That last item doesn’t surprise me.  Southwestern Virginia, along with northwestern NC, is actually served by many of the media outlets here in Winston-Salem and they are suffering the same economic fate as the rest of the region, with huge chunks of jobs in the furniture and textile industries going overseas.  It shouldn’t surprise anyone that they’re heading to places like Northern Virginia for jobs.

Speaking of jobs, here’s another tidbit from the article:

No other region in the country, however, has created as many jobs in
recent years as the Washington metropolitan area. Between 2000 and
2005, the region added 359,000 new jobs, said Stephen S. Fuller,
director of the Center for Regional Analysis at George Mason
University, citing Labor Department statistics. That was 75,000 more
jobs than the nation’s No. 2 job engine, Miami.

"We’ve been
adding jobs faster than we’ve been able to add resident workers," he
said. "Had we been able to produce more housing, we could have added
more people." The Washington region is the eighth most-populous in the
United States, Fuller said, but is fourth in the number of total jobs,
trailing only New York, Los Angeles and Chicago.

The imbalance
probably means more congestion on Northern Virginia’s already-choked
roads. "The downside [to growth] is pretty clear," said Corey A.
Stewart (R-Occoquan), chairman of the Prince William Board of County
Supervisors, who was elected last year on a pledge to curb residential
development. "Increased tax bills. Crowded schools. Public services
stretched and overwhelmed."

I can’t argue that the job market in the DC area is great.  The problem is that housing is so expensive that all but the highest earners end up moving to the outer counties in order to afford a decent place to live.  Public transportation is expanding, but it can’t keep up with the pace of growth so that puts more people on the road and makes an already bad traffic situation almost impossible.

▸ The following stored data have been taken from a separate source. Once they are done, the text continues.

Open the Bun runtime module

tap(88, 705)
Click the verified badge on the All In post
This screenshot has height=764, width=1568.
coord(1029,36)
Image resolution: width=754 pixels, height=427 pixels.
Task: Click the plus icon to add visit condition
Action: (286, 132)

Now that things are getting ugly in places like Prince William and Loudoun the local politicians are starting to tighten up on development.  Unfortunately they didn’t listen to their constituents who were shouting for limits ten years ago.  Instead they gave the developers free reign and now they’ve got a mess.

The leaders here in the Piedmont Triad are pushing hard for more economic development, and in the wake of the exodus of all the textile and furniture business it’s hard to blame them.  I hope, though, that they take a long hard look at what happened in Northern Virginia and control growth from the beginning with a comprehensive growth plan.

I’ve always loved tilting at windmills.

Traffic in the Triad

What passes for traffic here in the Piedmont Triad of North Carolina would be considered a great traffic day back in DC (or in NYC, LA, Chicago, etc.).  Yet we do have traffic reporters and since they usually have one accident a morning to talk about they have to fill the time somehow.  WXII’s traffic reporter, Jenny, has had some memorable moments.  Here’s her most famous, the Traffic Rap:

Well I’d rather have a traffic reporter with time on her hands than to have actual traffic. I think.

Are We Living in the New Appalachia?

Dana Blankenhorn has written an interesting piece called "The New Appalachia" in which he argues that the abject poverty we used to associate with Appalachia has shifted to the areas between the mountains and the coast.  From his post:

Appalachia had resisted all attempts to bring it prosperity. Places
last western Virginia, West Virginia, eastern Tennessee and western
North Carolina were as poor as they had ever been. There seemed to be
no solution.

But there was a solution, right around the corner. These are now
"the mountains," that fabled far-away magical land where lowlanders
dream of retiring to. This is now the east’s vacationland, an
alternative to the beach, where rafting and hiking and mountain biking
rule the summers, and skiing the winters. The resort and retirement
economies have transformed these areas into, if not greater prosperity
spheres, at least something resembling the rest of America.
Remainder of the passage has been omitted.